> [Fragmento seleccionado]
/---
No es sólo cuestión de estudiar bien el mapa, estoy diciendo que en cada estación pasan cuatro o cinco líneas diferentes. Tampoco es cuestión de embocarle al andén y relajarse porque por cada andén pasan el servicio express, el semi-rápido y el normal de más de una línea.
O sea, uno quiere ir desde el barrio chino a Time Square, tiene el recorrido estudiado, está listo para esperar la línea 6 pero si no está atento puede terminar en el medio del Harlem en unos minutos porque simplemente se subió al 6 pero al express. ¿Dónde lo decía? Nunca lo supe. Uno debe escuchar las instrucciones del conductor, que te avisa si para en todas las estaciones o no. Claro cuando uno logró comprender ya está en Harlem.
Recuerdo la casi desesperación de Christian un día que me llamó a la oficina (el y Olivia paseaban mientras yo trabajaba) para decirme: “iba al zoo del Central Park pero el metro que me tomé no para más y yo creo que voy hasta la frontera con Canadá, quería avisarte por las dudas”.
Pero antes de todo esto uno debe lograr sacar el boleto. No hay boleterías, sólo maquinas, que funcionan en varios idiomas y con tarjeta de crédito y otras variantes exóticas pero aún así uno requiere de un par de intentos al menos para lograr la bendita Metrocard.
Nunca falta el apurado que de atrás te insulta, cuando uno esta debatiendo para qué la maquina pide el Zip (¿código postal?) cuando queres pagar con tarjeta y en todo caso qué número deberías poner (¿el de Buenos Aires?, ¿el del hotel?). Hasta que descifras que tal vez es el código de seguridad de la tarjeta pero ya se te fueron cinco trenes. Un consejo si uno va a experimentar por primera vez, que no sea en hora pico. Es demasiada presión.
Con el metro se llega rápido y a cualquier lado pero se ve poco. Entonces un día en aquel primer viaje de noviembre del 2004 decidí tomarme el bus. Igual me pasé. No porque el bus fuera semi-rápido. Me pasé porque no encontré dónde tocar para que el chofer me abriera. Llegué hasta la puerta de atrás y busqué en vano un botón, un timbre, un cordón, algo, pero nada. Ahí no había nada y el tipo siguió de largo. Resignada esperé a que alguien bajara, pero todos subían, ¿Puede ser? Entonces vi que una mujer antes de abandonar su asiento tocaba un botón en el pasamano y eso era todo. Lo mismo se podía hacer en el marco de las ventanas. No había un solo botón, había tantos botones como pasamanos y ventanas tenía el moderno bus.
\---
Responde brevemente estas preguntas sobre el fragmento:
1. ¿Qué servicios pasan por cada andén?
2. ¿Adónde iba Christian cuando llamó a la oficina?
3. ¿En qué partes del bus había botones para pedir que el chofer abriera la puerta?

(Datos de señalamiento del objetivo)
/---
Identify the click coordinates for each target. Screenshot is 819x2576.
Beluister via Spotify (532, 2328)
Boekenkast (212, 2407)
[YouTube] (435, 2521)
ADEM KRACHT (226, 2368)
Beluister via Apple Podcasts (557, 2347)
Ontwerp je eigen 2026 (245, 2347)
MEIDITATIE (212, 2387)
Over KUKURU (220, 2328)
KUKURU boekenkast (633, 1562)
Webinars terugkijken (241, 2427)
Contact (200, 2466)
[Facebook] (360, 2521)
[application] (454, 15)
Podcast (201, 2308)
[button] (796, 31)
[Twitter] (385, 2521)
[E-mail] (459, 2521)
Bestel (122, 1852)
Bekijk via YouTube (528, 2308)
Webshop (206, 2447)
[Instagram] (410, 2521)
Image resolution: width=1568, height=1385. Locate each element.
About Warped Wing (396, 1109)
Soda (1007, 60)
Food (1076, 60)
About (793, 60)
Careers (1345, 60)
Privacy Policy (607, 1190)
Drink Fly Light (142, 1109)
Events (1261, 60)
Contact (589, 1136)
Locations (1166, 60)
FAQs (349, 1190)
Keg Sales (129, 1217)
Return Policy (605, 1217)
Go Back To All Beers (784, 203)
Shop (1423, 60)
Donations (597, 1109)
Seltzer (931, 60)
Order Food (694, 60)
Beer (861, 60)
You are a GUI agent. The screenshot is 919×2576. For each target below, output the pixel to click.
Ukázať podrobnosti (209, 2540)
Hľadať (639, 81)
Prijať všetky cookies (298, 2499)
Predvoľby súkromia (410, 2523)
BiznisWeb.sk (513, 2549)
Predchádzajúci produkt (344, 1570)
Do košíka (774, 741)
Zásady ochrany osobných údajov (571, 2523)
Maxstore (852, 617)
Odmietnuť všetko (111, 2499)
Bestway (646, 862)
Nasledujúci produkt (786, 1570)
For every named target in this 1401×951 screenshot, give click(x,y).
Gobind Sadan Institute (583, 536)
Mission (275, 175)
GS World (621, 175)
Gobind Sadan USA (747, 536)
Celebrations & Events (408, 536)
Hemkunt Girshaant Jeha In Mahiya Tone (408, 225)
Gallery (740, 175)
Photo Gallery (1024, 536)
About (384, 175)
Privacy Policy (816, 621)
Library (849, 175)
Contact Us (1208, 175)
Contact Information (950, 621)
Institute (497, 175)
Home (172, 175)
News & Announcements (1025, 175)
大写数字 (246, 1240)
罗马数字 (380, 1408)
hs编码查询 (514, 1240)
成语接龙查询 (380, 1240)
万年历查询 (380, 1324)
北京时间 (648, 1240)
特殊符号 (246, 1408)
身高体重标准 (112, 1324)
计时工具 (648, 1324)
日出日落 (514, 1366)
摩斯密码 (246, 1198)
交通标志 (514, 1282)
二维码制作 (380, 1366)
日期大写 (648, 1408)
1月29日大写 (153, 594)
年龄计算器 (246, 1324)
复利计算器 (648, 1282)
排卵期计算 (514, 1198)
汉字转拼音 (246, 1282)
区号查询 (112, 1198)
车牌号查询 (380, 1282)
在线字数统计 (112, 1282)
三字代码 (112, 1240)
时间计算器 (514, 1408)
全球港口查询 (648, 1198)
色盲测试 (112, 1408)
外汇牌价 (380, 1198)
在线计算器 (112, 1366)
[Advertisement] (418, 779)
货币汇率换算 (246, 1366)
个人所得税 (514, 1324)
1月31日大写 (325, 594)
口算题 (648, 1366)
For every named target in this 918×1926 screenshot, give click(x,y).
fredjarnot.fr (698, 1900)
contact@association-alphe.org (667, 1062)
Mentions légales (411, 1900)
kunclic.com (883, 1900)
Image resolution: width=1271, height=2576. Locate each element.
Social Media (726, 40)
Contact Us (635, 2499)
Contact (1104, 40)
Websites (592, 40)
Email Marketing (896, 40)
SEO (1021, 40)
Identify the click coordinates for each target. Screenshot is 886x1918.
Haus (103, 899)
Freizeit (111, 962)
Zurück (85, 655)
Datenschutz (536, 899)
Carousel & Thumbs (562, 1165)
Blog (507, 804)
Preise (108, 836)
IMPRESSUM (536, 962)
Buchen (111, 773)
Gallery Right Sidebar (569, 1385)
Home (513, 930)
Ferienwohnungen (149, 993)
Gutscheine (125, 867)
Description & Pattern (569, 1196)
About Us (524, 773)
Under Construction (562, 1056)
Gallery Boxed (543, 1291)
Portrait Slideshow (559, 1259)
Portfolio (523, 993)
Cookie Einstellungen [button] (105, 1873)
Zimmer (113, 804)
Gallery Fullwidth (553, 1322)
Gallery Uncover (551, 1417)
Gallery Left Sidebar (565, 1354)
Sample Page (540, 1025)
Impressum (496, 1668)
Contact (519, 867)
\---
> [Respuesta completa]
1. El servicio express, el semi-rápido y el normal de más de una línea.
2. Al zoo del Central Park.
3. En los pasamanos y en el marco de las ventanas.